= Problem description =
Throughout the entries below, report every line where "Enable" is found.
── Dataset records ──
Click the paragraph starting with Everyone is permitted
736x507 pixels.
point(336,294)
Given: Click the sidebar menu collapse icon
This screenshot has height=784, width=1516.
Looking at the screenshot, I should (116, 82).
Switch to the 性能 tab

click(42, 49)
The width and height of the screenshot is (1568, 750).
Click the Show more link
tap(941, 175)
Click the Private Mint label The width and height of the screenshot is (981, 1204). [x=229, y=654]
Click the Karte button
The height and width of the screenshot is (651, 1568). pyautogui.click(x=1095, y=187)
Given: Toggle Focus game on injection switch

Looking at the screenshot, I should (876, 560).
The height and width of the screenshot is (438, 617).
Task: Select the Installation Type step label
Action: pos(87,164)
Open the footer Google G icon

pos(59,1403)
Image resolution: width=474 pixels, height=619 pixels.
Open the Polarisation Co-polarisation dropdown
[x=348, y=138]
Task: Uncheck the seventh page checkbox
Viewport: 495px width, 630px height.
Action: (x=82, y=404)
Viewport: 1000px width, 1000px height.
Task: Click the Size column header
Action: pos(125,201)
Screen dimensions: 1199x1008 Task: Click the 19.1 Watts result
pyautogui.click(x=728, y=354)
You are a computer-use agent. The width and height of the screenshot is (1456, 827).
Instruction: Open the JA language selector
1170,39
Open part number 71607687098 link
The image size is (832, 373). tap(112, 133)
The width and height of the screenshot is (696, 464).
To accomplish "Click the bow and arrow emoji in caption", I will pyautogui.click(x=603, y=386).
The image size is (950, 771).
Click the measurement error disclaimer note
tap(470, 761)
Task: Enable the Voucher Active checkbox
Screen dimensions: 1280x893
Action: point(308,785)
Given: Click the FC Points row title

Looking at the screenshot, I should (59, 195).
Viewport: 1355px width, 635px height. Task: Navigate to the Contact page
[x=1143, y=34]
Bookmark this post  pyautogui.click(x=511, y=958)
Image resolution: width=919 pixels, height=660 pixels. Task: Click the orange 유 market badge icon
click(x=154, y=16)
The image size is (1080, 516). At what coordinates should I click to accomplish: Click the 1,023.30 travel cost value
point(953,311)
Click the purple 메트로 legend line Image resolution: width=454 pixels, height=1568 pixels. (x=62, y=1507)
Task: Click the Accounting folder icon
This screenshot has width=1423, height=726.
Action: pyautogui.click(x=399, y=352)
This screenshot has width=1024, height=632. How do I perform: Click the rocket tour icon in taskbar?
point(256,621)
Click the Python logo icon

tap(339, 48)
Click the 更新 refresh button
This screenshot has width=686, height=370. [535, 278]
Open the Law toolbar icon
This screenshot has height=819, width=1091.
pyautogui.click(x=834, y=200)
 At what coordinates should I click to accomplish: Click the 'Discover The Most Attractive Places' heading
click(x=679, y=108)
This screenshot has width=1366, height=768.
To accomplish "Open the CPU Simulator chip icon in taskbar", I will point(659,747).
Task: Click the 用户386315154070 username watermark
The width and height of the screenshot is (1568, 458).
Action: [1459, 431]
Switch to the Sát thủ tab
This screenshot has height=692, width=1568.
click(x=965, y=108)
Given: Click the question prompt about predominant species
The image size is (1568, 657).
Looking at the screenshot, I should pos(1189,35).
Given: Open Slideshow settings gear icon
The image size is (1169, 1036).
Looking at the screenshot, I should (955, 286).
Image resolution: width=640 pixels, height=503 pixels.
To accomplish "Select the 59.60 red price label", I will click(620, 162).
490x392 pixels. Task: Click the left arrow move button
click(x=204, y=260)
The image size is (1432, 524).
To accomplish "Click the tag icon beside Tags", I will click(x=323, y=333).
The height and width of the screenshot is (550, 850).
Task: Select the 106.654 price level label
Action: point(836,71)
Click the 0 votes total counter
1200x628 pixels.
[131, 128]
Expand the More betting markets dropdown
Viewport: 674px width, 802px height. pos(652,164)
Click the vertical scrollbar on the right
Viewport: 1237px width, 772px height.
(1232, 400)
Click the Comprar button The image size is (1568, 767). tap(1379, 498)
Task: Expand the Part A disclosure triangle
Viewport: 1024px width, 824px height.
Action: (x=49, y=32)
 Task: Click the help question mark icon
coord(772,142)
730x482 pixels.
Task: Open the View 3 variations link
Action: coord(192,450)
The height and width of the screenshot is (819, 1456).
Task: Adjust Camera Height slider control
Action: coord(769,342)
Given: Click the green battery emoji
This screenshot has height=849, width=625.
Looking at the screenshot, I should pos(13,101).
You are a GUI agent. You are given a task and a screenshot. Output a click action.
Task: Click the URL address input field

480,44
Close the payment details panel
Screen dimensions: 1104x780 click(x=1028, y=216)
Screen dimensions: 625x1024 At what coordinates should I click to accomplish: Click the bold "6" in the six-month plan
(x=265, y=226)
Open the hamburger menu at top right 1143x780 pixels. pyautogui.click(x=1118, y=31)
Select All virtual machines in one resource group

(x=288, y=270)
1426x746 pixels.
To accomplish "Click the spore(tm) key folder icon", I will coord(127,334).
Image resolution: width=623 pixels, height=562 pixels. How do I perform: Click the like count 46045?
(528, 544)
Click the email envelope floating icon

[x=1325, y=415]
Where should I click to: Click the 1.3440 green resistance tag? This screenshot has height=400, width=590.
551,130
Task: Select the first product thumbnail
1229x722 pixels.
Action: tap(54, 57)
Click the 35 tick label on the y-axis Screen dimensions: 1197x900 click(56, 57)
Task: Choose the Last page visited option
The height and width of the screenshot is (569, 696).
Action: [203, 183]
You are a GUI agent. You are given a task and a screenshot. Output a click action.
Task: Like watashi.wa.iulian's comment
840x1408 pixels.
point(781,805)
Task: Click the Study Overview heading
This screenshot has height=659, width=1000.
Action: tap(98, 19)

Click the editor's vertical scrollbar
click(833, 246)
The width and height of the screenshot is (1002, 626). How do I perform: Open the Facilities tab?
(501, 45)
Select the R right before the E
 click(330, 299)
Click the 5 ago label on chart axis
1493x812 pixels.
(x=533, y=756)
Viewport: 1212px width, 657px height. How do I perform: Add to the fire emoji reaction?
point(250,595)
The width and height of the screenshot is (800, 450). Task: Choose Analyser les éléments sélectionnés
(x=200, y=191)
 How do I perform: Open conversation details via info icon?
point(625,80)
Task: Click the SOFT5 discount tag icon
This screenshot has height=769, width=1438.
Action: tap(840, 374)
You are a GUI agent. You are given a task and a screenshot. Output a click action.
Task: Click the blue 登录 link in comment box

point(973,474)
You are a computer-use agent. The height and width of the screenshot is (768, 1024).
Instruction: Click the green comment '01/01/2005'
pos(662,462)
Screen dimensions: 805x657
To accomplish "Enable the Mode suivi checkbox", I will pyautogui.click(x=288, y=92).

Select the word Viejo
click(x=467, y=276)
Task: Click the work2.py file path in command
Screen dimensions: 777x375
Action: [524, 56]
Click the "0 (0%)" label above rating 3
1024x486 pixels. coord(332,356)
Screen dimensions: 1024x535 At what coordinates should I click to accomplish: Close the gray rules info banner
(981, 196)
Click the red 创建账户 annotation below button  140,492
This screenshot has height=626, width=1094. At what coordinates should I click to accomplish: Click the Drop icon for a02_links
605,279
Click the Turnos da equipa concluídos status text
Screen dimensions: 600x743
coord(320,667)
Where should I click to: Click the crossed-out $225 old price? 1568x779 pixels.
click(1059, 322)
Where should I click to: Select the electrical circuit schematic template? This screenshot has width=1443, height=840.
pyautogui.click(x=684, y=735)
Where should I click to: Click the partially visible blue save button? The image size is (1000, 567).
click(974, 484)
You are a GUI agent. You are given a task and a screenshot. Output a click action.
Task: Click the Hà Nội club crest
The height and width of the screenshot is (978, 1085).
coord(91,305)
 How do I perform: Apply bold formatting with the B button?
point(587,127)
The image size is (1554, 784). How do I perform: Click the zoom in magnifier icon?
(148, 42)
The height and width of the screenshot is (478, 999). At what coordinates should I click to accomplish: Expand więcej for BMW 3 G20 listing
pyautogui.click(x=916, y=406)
───
= Task output =
Task: Enable the Voucher Active checkbox
To accomplish "Enable the Mode suivi checkbox", I will pyautogui.click(x=288, y=92).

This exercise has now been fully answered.